As far as food feast goes, it can’t get any better than that. So is the company, we all exchanging tales. No pretenses. No judgment. Just humans interacting at the basic level: listening and be listened to.

Soon it was time to part company. Contact information was exchanged, and vows to keeping in touch and meeting again in similar circumstances made. Then we all drove off into the sunset, Bill and Ling bidding us goodbye in front of the woody arch formed from Bougainvillea, casting two lone figures in the shadow of the bamboo trees because of the fading light brought forth early by the impending Winter.

Monday, November 13, 2006

Some Shades and Shapes of Trees

A picture tells a thousand words, so they say. Especially those nature shots, be they of plants, animal/wild life, or clouds (see here), it's up to the beholders to tell the story in their own mind. It could be remembering a place one has been to, or reminiscing where a memorable event has taken place, or simply enjoying the scenery, taken in by the serenity, the blending, and the harmony of it all.
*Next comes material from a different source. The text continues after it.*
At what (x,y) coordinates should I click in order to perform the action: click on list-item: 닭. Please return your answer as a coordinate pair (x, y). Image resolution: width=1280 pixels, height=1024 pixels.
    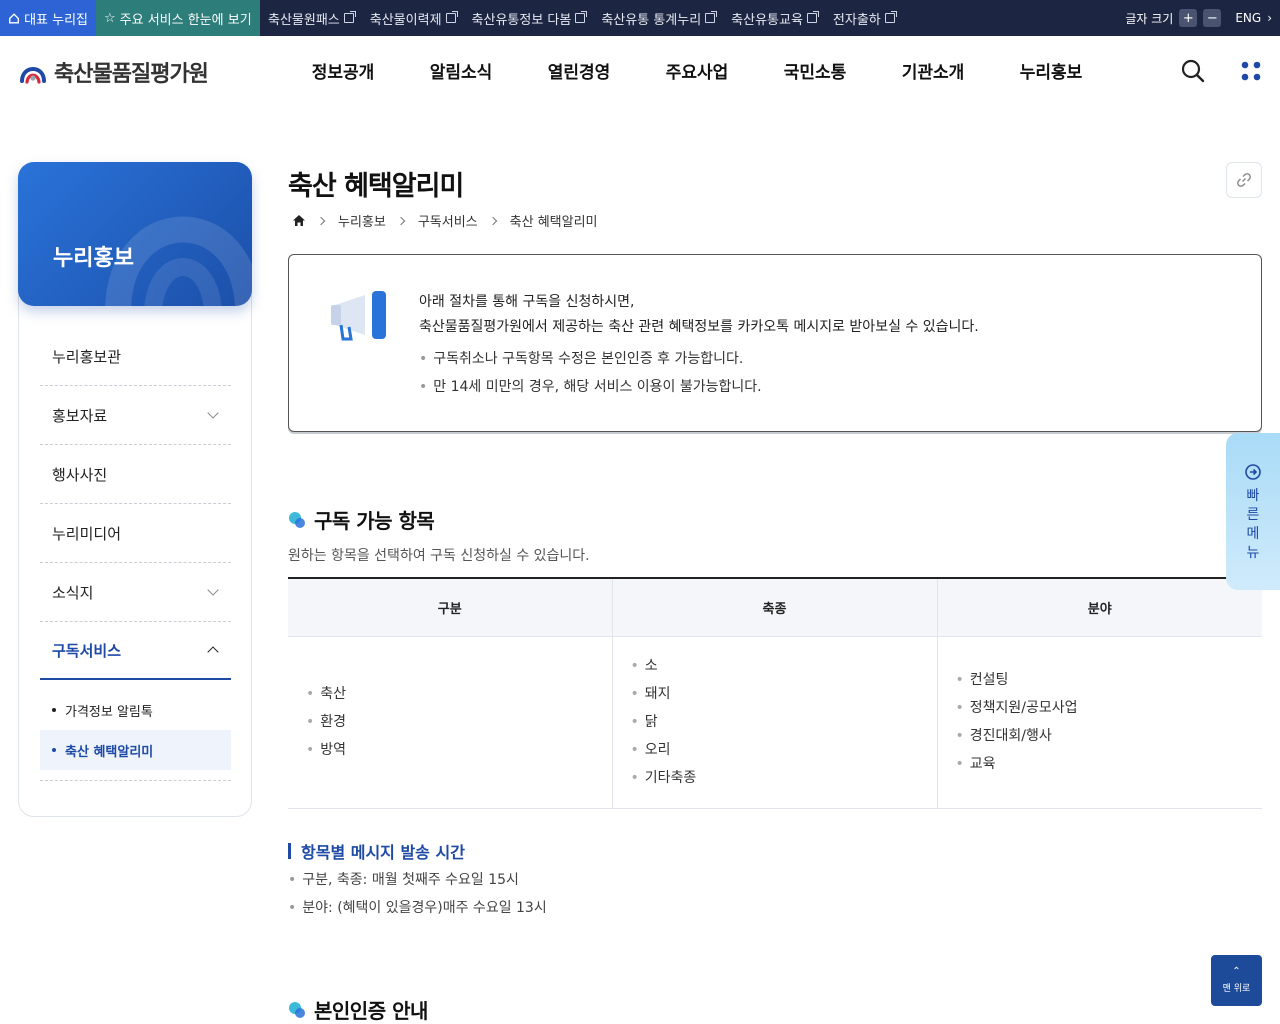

While on any outing, be it shopping, participating in a release of life activity (see here), or sightseeing, I've always remembered, most of the time anyway, to tuck the camera into my pocket for occasions such as those shown here. You will never know what you will manage to capture for eternity, relatively speaking.

What I'm going to do is to group some of these shots into common themes, and blog about them in several installments, not necessarily in sequence, just to mix it up so that there is an element of surprise, hopefully a pleasant one. So for today, it is plants, most of them trees of various shades and shapes. Let's begin.

The first one is a shot of a tree-lined boardwalk along the bank of the Hillsborough River near Tampa Terrace. Especially after a meal, taking a stroll along the water's edge is soothing to both the stressed out mind and the overworked stomach laboring over digestion. Then there are the park benches to rest the tired feet if the owner so inclines.

The next shot is of the gardening plot within my apartment complex. The residents can take up a plot to try out their agricultural exploits, at the same time working off some excess calories attendant to living a rather sedentary life that is office bound from nine to five. And at the end of it all, one still gets to enjoy the fruits of their labor, saving some gorcery money in the process.

I spotted this rather majestic tree next to a store along one of the main roads on a sudden urge to do some shopping. Its rather symmetric spread about the trunk extends in an overhang, providing shades under its foliage when the tree has seen better days, the arrival of the autumn season having deprived it of much of the leafy cover. However, as the wheel of season turns, so will the shedding halt to be followed by renewal, a predictable spurt to greenery.

This is another typical tree lining a rural road that we have traversed on our way to a destination for the release of life activity. It stands by itself, with Spanish moss hanging down from its lower branches. It may cut a lonely figure, but the thick canopy seems to suggest that it is oblivious to the solitude, enjoying the space that those around it are not privy to. At the same time, it is magnanimous enough to support a fellow species, providing both shade and sustenance to an otherwise helpless brethren that would have met with its decomposed end, a rather untimely one.

So much for trees, which are symbols of strength, of staunchness, of protection, of being evergreen, and of renewal. They also inspire the sage saying that it takes a decade to nurture a tree, but a century to nurture a generation.